§ What the exercise asks: Among the entries below, find the lines with the word "agent" and copy them.

Dataset entries

▼

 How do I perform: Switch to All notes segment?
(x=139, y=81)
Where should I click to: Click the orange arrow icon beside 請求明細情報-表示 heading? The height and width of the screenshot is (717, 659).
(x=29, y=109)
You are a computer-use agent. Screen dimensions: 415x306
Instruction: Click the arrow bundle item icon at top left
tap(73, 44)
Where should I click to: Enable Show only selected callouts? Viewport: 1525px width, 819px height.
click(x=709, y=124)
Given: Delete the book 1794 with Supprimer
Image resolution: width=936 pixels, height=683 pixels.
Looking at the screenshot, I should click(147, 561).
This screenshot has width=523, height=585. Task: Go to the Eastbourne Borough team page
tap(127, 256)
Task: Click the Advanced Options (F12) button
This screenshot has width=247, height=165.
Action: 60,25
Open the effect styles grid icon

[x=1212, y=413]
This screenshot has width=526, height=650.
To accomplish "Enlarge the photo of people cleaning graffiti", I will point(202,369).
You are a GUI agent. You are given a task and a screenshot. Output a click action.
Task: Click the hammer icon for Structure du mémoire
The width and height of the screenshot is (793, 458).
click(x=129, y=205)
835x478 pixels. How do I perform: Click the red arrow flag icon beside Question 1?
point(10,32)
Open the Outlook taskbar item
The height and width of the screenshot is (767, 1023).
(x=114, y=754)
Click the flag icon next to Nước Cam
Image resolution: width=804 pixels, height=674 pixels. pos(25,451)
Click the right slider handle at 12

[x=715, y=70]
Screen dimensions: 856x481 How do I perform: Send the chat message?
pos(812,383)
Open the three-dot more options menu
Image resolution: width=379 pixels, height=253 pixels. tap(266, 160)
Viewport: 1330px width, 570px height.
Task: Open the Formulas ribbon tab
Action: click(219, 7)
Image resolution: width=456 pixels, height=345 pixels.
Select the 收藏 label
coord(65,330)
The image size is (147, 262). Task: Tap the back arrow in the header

▲

§ Solution for this problem:
You are a computer-use agent. Screen dimensions: 415x306
You are a GUI agent. You are given a task and a screenshot. Output a click action.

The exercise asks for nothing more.